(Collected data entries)
· · · ·
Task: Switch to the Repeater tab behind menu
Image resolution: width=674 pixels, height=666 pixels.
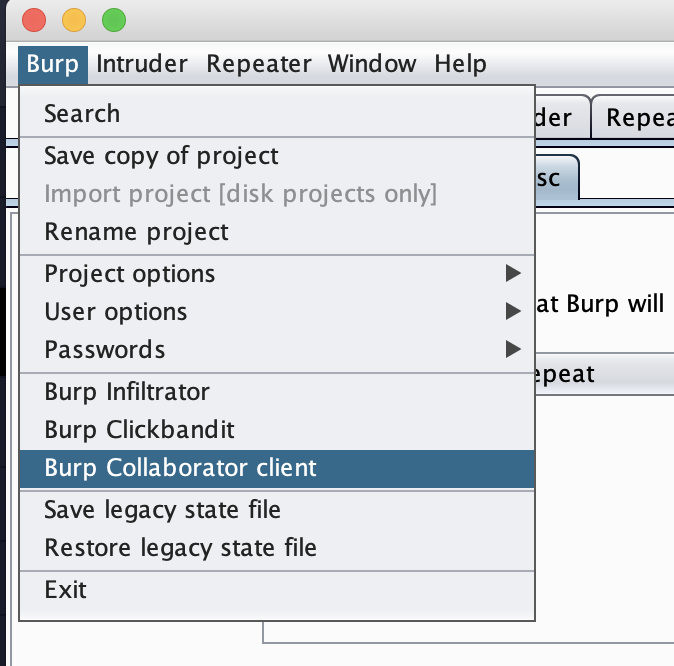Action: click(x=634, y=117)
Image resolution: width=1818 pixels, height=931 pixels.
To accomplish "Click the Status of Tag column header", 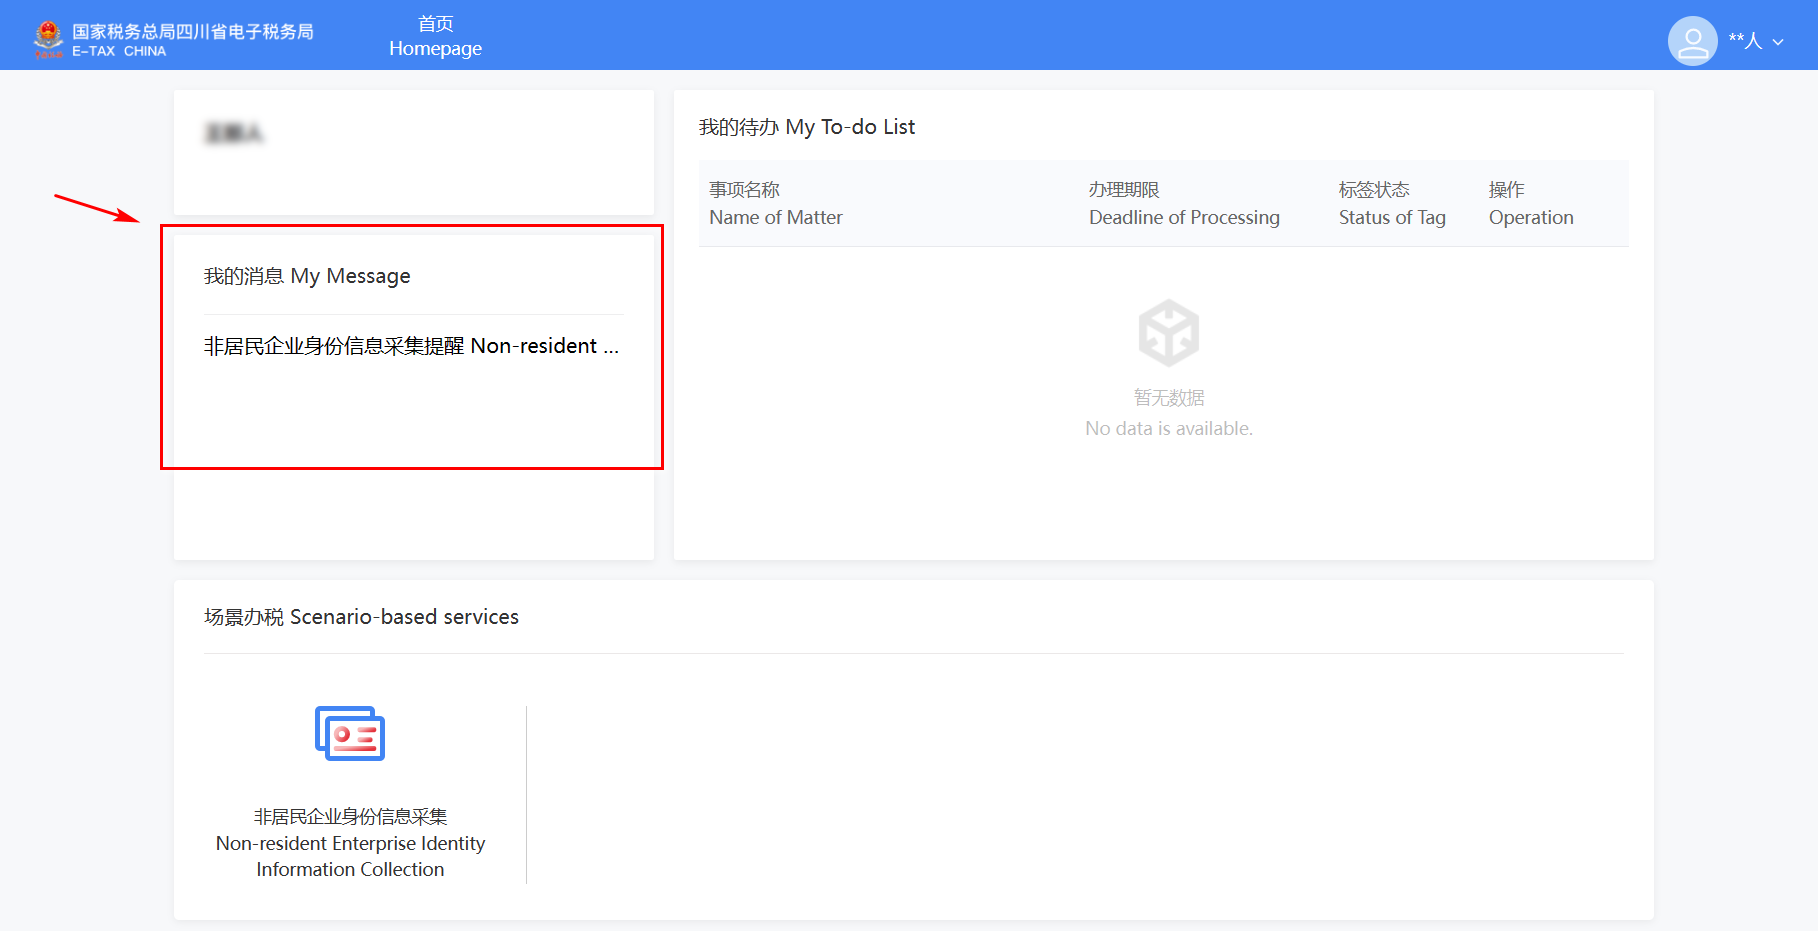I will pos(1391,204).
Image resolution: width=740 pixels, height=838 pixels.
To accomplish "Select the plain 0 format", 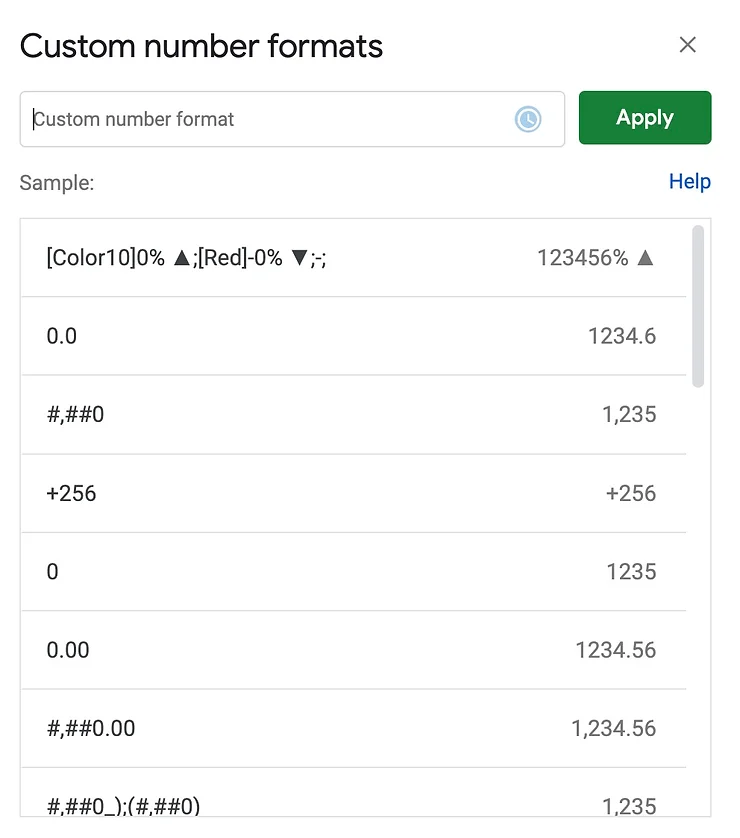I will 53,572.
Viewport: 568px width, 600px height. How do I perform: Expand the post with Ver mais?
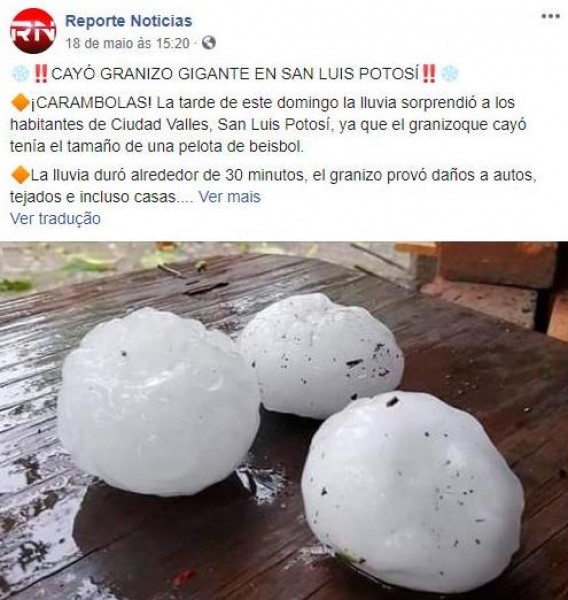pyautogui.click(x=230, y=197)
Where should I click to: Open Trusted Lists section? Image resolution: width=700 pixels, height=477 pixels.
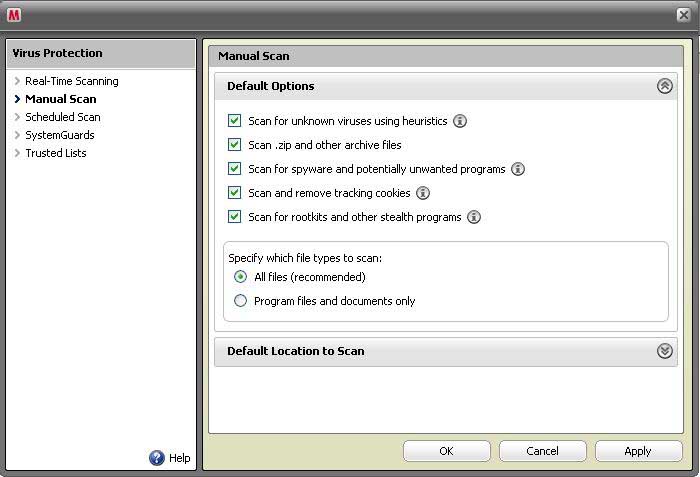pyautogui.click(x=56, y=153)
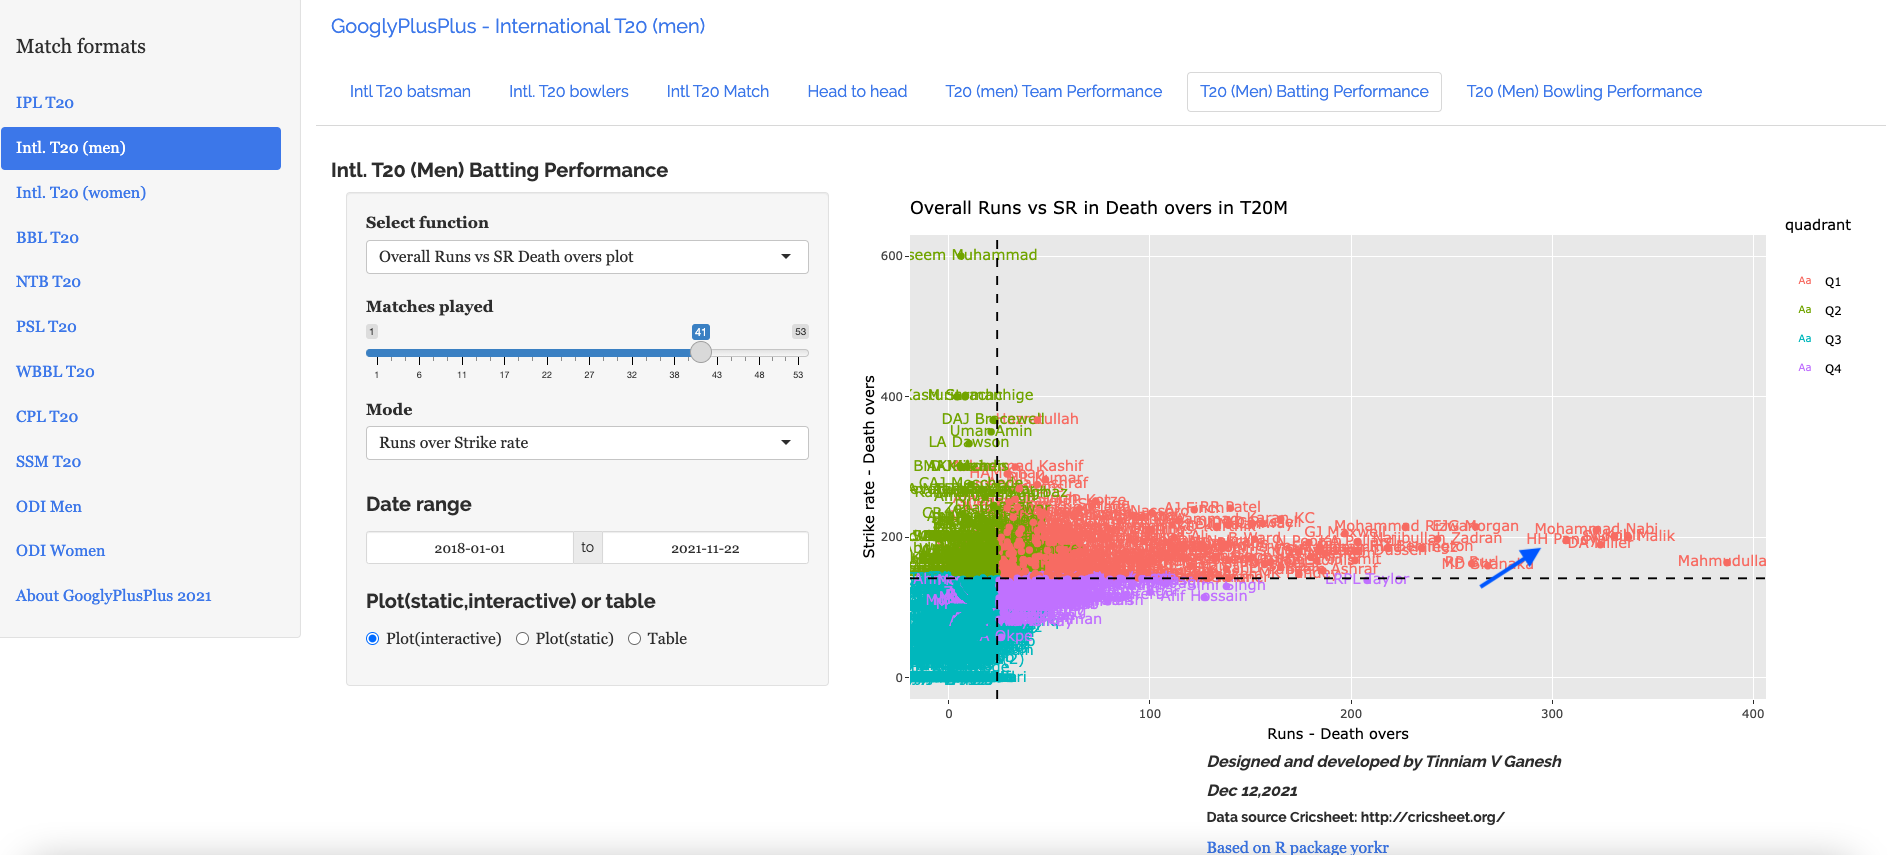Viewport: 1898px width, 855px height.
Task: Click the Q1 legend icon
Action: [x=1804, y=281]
· · · ·
■ **Task description**
What is needed is an exact copy of the lines from the one containing "Viewport: 568px width, 600px" through the last line of the records, with every picture left out.

■ **Solution to this task**
Viewport: 568px width, 600px height. How do I perform: Expand the post with Ver mais?
pyautogui.click(x=230, y=197)
Where should I click to: Open Trusted Lists section? Image resolution: width=700 pixels, height=477 pixels.
pyautogui.click(x=56, y=153)
Viewport: 1898px width, 855px height.
Task: Click the Q1 legend icon
Action: [x=1804, y=281]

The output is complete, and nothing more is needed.